▶ Data records:
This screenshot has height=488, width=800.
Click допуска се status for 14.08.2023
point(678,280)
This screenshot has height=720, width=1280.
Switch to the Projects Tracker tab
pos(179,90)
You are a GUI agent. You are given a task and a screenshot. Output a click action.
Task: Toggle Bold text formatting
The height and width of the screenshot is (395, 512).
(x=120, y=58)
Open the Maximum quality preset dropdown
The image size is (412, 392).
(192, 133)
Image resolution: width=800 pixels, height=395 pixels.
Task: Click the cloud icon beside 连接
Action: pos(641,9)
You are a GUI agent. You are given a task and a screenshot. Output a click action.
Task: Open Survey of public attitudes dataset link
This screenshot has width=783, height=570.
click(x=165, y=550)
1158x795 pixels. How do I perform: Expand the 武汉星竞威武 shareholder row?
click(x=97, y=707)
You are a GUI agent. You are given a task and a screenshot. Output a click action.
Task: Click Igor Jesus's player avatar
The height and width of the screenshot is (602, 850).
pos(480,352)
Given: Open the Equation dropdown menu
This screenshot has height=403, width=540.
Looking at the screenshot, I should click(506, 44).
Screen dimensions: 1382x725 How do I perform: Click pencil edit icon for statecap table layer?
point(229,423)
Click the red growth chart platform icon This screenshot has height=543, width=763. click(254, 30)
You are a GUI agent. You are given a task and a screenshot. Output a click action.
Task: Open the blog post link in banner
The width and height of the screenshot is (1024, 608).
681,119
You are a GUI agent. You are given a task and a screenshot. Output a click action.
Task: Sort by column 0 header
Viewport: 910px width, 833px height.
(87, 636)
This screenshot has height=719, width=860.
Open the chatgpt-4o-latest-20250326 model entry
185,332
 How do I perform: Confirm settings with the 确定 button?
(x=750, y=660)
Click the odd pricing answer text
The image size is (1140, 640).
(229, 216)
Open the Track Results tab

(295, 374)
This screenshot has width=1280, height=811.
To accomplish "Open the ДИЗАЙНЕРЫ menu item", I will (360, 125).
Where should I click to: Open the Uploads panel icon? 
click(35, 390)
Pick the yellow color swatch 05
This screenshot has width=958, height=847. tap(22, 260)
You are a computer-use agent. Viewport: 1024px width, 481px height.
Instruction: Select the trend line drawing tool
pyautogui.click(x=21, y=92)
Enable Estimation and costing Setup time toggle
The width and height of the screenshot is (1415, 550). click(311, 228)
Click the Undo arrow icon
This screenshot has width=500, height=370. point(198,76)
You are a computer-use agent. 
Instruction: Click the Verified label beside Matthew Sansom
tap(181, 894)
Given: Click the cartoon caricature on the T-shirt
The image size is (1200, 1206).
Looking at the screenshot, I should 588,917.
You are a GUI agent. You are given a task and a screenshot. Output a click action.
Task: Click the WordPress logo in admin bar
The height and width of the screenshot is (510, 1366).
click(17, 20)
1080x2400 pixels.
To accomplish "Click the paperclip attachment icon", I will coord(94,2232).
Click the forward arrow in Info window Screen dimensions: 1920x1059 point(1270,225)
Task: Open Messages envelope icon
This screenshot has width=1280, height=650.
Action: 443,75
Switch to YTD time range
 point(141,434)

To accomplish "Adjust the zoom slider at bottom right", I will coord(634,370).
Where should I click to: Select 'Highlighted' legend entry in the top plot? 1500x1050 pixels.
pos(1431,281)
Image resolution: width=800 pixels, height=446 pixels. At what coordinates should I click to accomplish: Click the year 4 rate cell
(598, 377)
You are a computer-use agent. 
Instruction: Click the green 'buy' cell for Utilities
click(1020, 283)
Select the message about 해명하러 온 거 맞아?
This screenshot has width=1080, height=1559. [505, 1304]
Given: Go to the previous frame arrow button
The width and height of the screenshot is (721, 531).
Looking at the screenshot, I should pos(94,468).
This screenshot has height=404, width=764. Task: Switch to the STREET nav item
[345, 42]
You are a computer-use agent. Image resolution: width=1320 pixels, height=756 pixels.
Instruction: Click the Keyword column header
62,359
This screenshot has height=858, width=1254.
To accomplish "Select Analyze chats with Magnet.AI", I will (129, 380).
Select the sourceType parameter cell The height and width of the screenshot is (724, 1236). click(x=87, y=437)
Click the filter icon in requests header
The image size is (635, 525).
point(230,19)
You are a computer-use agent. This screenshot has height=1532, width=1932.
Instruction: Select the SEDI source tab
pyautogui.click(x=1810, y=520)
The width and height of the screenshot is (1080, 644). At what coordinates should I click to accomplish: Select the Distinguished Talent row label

▶ Exercise requirements: Repeat the listing in its entirety, keeping each line as it is.

▶ Result for this exercise:
This screenshot has height=488, width=800.
Click допуска се status for 14.08.2023
point(678,280)
This screenshot has height=720, width=1280.
Switch to the Projects Tracker tab
pos(179,90)
You are a GUI agent. You are given a task and a screenshot. Output a click action.
Task: Toggle Bold text formatting
The height and width of the screenshot is (395, 512).
(x=120, y=58)
Open the Maximum quality preset dropdown
The image size is (412, 392).
(192, 133)
Image resolution: width=800 pixels, height=395 pixels.
Task: Click the cloud icon beside 连接
Action: pos(641,9)
You are a GUI agent. You are given a task and a screenshot. Output a click action.
Task: Open Survey of public attitudes dataset link
This screenshot has width=783, height=570.
click(x=165, y=550)
1158x795 pixels. How do I perform: Expand the 武汉星竞威武 shareholder row?
click(x=97, y=707)
You are a GUI agent. You are given a task and a screenshot. Output a click action.
Task: Click Igor Jesus's player avatar
The height and width of the screenshot is (602, 850).
pos(480,352)
Given: Open the Equation dropdown menu
This screenshot has height=403, width=540.
Looking at the screenshot, I should click(506, 44).
Screen dimensions: 1382x725 How do I perform: Click pencil edit icon for statecap table layer?
point(229,423)
Click the red growth chart platform icon This screenshot has height=543, width=763. click(254, 30)
You are a GUI agent. You are given a task and a screenshot. Output a click action.
Task: Open the blog post link in banner
The width and height of the screenshot is (1024, 608).
681,119
You are a GUI agent. You are given a task and a screenshot. Output a click action.
Task: Sort by column 0 header
Viewport: 910px width, 833px height.
(87, 636)
This screenshot has height=719, width=860.
Open the chatgpt-4o-latest-20250326 model entry
185,332
 How do I perform: Confirm settings with the 确定 button?
(x=750, y=660)
Click the odd pricing answer text
The image size is (1140, 640).
(229, 216)
Open the Track Results tab

(295, 374)
This screenshot has width=1280, height=811.
To accomplish "Open the ДИЗАЙНЕРЫ menu item", I will (360, 125).
Where should I click to: Open the Uploads panel icon? 
click(35, 390)
Pick the yellow color swatch 05
This screenshot has width=958, height=847. tap(22, 260)
You are a computer-use agent. Viewport: 1024px width, 481px height.
Instruction: Select the trend line drawing tool
pyautogui.click(x=21, y=92)
Enable Estimation and costing Setup time toggle
The width and height of the screenshot is (1415, 550). click(311, 228)
Click the Undo arrow icon
This screenshot has width=500, height=370. point(198,76)
You are a computer-use agent. 
Instruction: Click the Verified label beside Matthew Sansom
tap(181, 894)
Given: Click the cartoon caricature on the T-shirt
The image size is (1200, 1206).
Looking at the screenshot, I should 588,917.
You are a GUI agent. You are given a task and a screenshot. Output a click action.
Task: Click the WordPress logo in admin bar
The height and width of the screenshot is (510, 1366).
click(17, 20)
1080x2400 pixels.
To accomplish "Click the paperclip attachment icon", I will coord(94,2232).
Click the forward arrow in Info window Screen dimensions: 1920x1059 point(1270,225)
Task: Open Messages envelope icon
This screenshot has width=1280, height=650.
Action: 443,75
Switch to YTD time range
 point(141,434)

To accomplish "Adjust the zoom slider at bottom right", I will coord(634,370).
Where should I click to: Select 'Highlighted' legend entry in the top plot? 1500x1050 pixels.
pos(1431,281)
Image resolution: width=800 pixels, height=446 pixels. At what coordinates should I click to accomplish: Click the year 4 rate cell
(598, 377)
You are a computer-use agent. 
Instruction: Click the green 'buy' cell for Utilities
click(1020, 283)
Select the message about 해명하러 온 거 맞아?
This screenshot has width=1080, height=1559. [505, 1304]
Given: Go to the previous frame arrow button
The width and height of the screenshot is (721, 531).
Looking at the screenshot, I should pos(94,468).
This screenshot has height=404, width=764. Task: Switch to the STREET nav item
[345, 42]
You are a computer-use agent. Image resolution: width=1320 pixels, height=756 pixels.
Instruction: Click the Keyword column header
62,359
This screenshot has height=858, width=1254.
To accomplish "Select Analyze chats with Magnet.AI", I will (129, 380).
Select the sourceType parameter cell The height and width of the screenshot is (724, 1236). click(x=87, y=437)
Click the filter icon in requests header
The image size is (635, 525).
point(230,19)
You are a computer-use agent. This screenshot has height=1532, width=1932.
Instruction: Select the SEDI source tab
pyautogui.click(x=1810, y=520)
The width and height of the screenshot is (1080, 644). At what coordinates should I click to accomplish: Select the Distinguished Talent row label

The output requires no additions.